We built companies in hard industries, and it was lonely when we started. Most early-stage venture capitalists said our industries were too capital intensive, low margin, and difficult to scale. We were outsiders.
Now, we can look back at the $20 billion of value created and the 10,000 employees whose financial trajectories we altered. The very qualities that made our businesses unattractive at seed stage are now our greatest strengths.
Our entrenched assets are barriers to entry, our revenue is inextricably tied to our customer’s daily needs, and our loyal employees who once made $20 per hour now make $100K per year. We chose the harder path, built the right kind of businesses, and improved America.
A decade later, not much has changed in early stage venture capital. Nearly everyone is seeking the next asset-light, employee-light, cloud-based unicorn.
We back pre-seed and seed stage companies transforming boring trades, hard work, unpleasant spaces, and structural inequity. These start-ups still attract less funding at lower valuations.

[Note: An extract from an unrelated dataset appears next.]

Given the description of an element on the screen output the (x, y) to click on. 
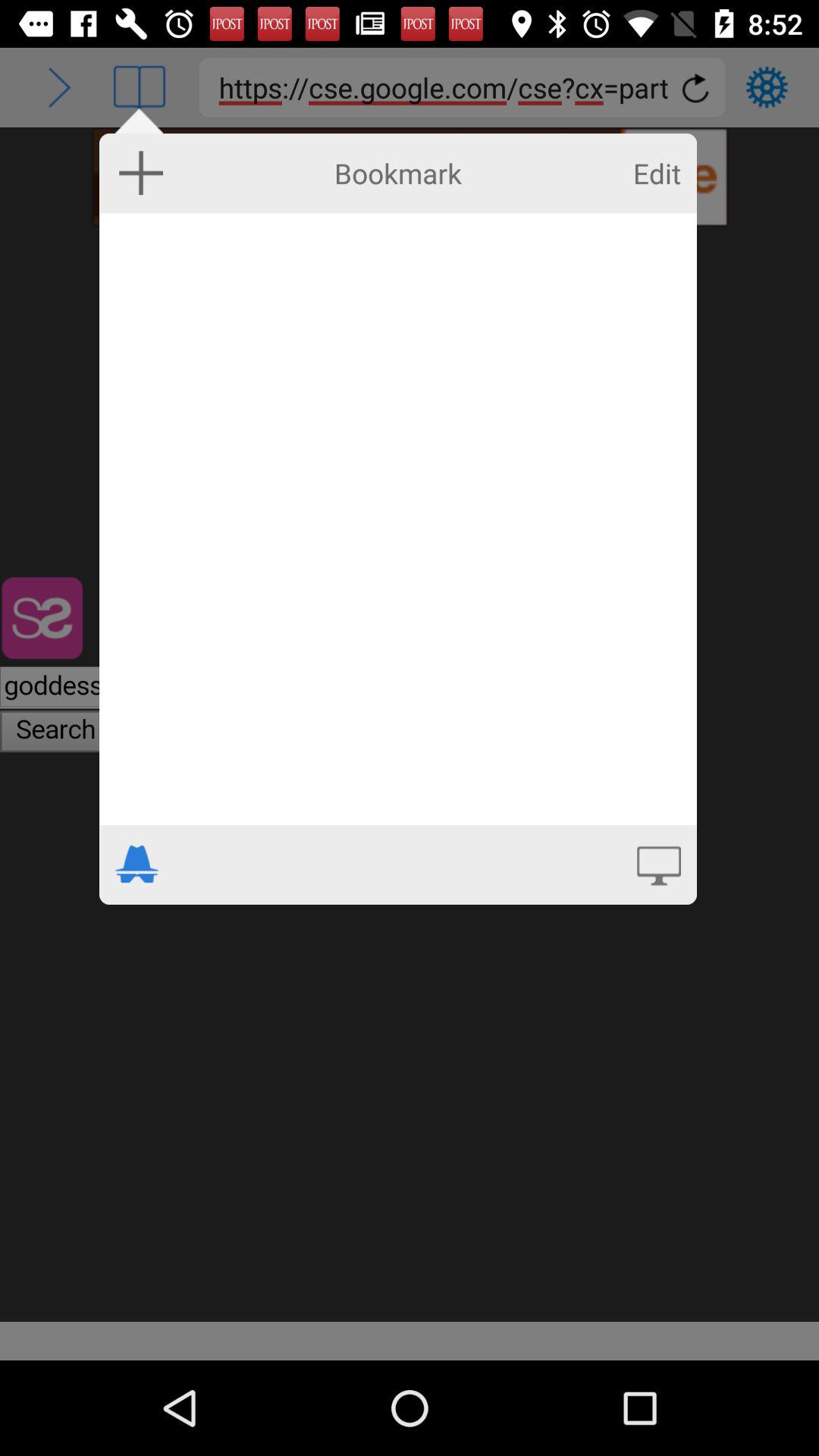
choose icon next to bookmark item (141, 172)
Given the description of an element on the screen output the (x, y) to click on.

But we know firsthand that exceptional humans can unknot these hard industries. And now is the perfect time to do it. Recent shocks in raw inputs, supply chains, and labor have cracked America’s infrastructure. California is out of water, a generation can’t afford a home, and our skilled tradespeople are in their fifties.
Software can help fix America’s supply-side imbalance, and hardware, automation, and AI can really help. High-growth and high-margin start-ups can now overtake low-growth and low-margin industries.
Today, 19% of the U.S. GDP attracts more than 50% of venture capital activity. 81% of the U.S. GDP is under-invested. Trillions of dollars of value are locked up in serious, unsolved problems across the 81%.
Tackle a real, very difficult problem. We need you to. We need you to do it now. We need you to create value socially and financially. Know that we exist to lighten your load.